> [RECORDS SUPPLIED]:

========================================

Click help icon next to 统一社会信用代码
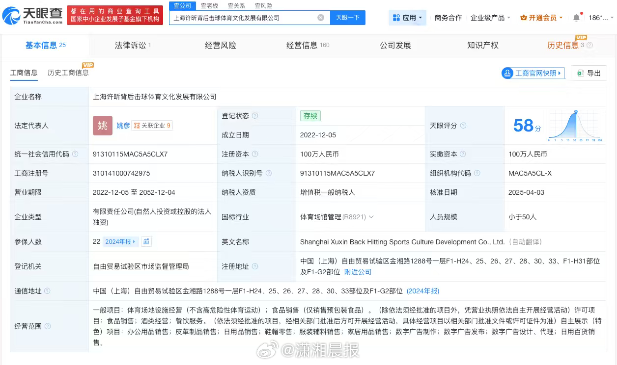Viewport: 617px width, 365px height. click(75, 154)
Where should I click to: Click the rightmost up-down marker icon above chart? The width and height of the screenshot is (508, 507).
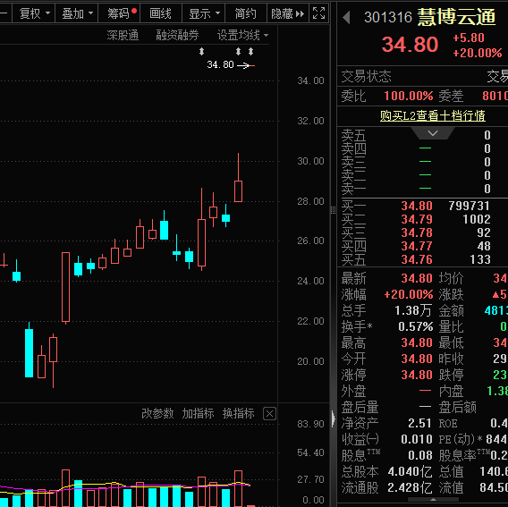[250, 51]
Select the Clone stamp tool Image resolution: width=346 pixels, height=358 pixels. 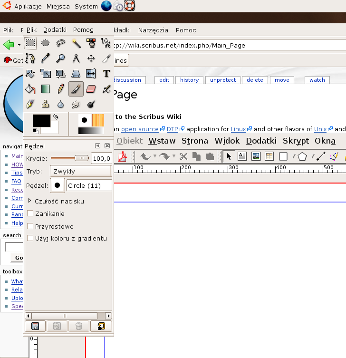point(46,104)
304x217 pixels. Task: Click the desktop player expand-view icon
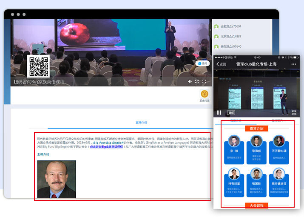(x=197, y=81)
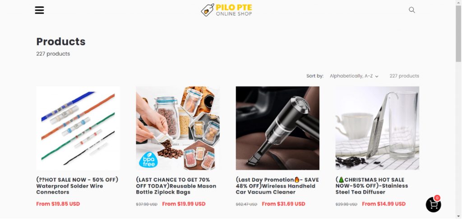Open the floating shopping cart button

coord(434,205)
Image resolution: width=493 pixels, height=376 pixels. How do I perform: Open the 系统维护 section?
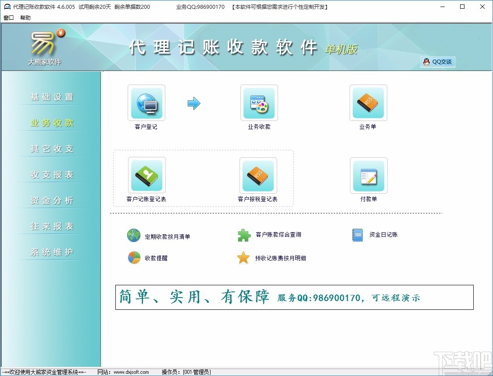51,252
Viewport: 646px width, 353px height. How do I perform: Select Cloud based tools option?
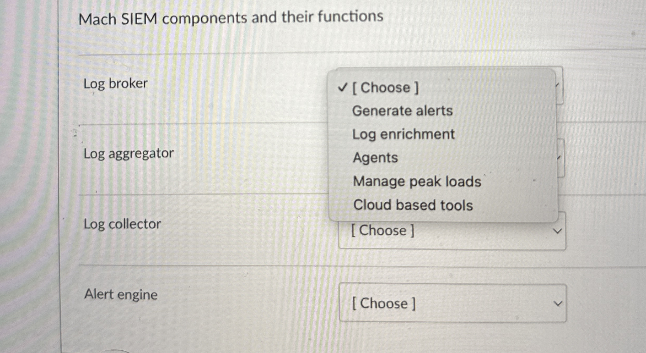click(413, 205)
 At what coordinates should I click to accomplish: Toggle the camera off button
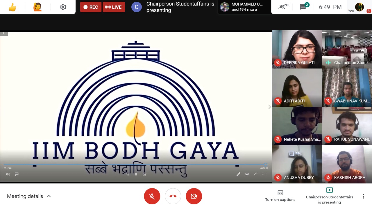click(194, 196)
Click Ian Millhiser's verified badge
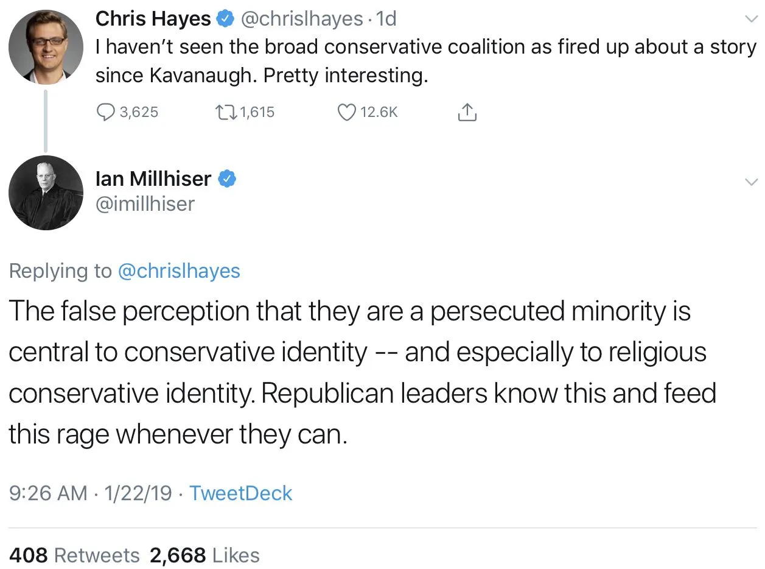765x569 pixels. pos(227,179)
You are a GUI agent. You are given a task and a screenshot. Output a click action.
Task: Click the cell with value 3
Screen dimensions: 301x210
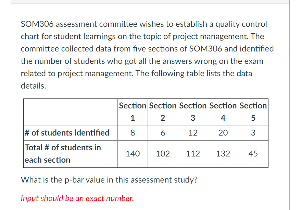tap(253, 133)
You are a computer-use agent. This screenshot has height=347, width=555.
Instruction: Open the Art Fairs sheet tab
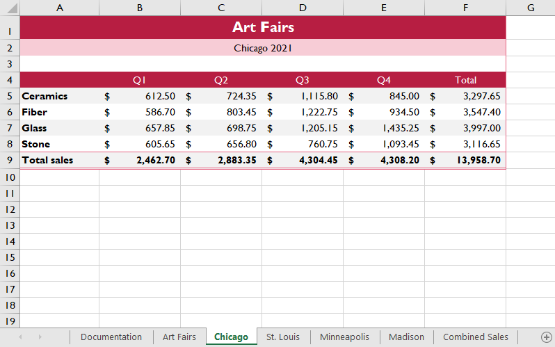pyautogui.click(x=179, y=337)
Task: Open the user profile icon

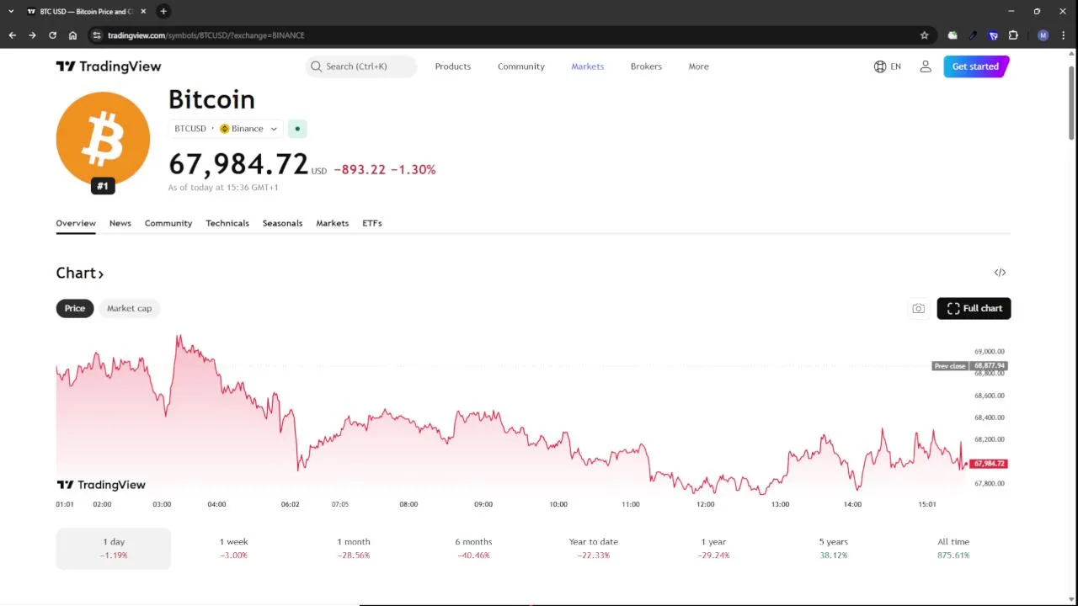Action: (925, 66)
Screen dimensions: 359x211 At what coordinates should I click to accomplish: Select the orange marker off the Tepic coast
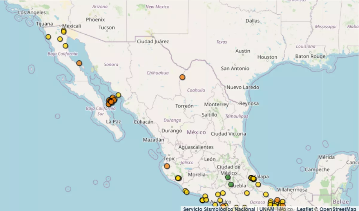click(166, 166)
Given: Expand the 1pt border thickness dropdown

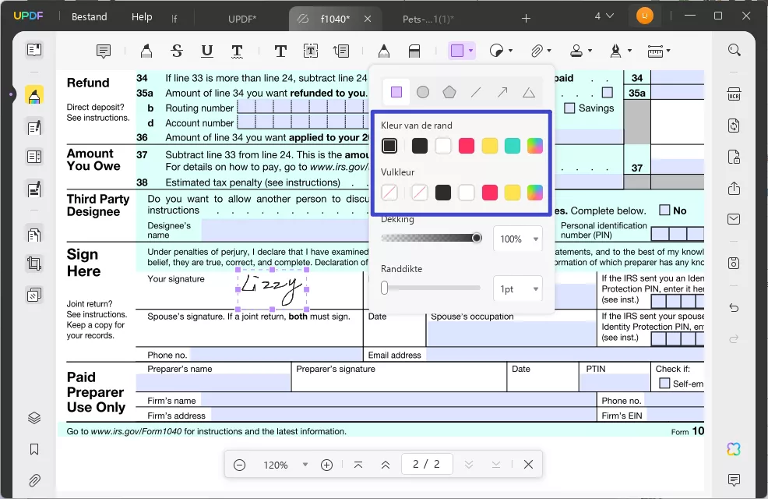Looking at the screenshot, I should coord(518,289).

========================================

> [ACTION ITEM]: Your output should consist solely of the lines from the line containing "You are a computer-use" through the end of the data above, copied exactly, with images removed.

> [TASK RESULT]:
You are a computer-use agent. This screenshot has height=347, width=555.
Instruction: Open the Art Fairs sheet tab
pyautogui.click(x=179, y=337)
Task: Open the user profile icon

Action: (925, 66)
Screen dimensions: 359x211 At what coordinates should I click to accomplish: Select the orange marker off the Tepic coast
click(166, 166)
Given: Expand the 1pt border thickness dropdown

Looking at the screenshot, I should coord(518,289).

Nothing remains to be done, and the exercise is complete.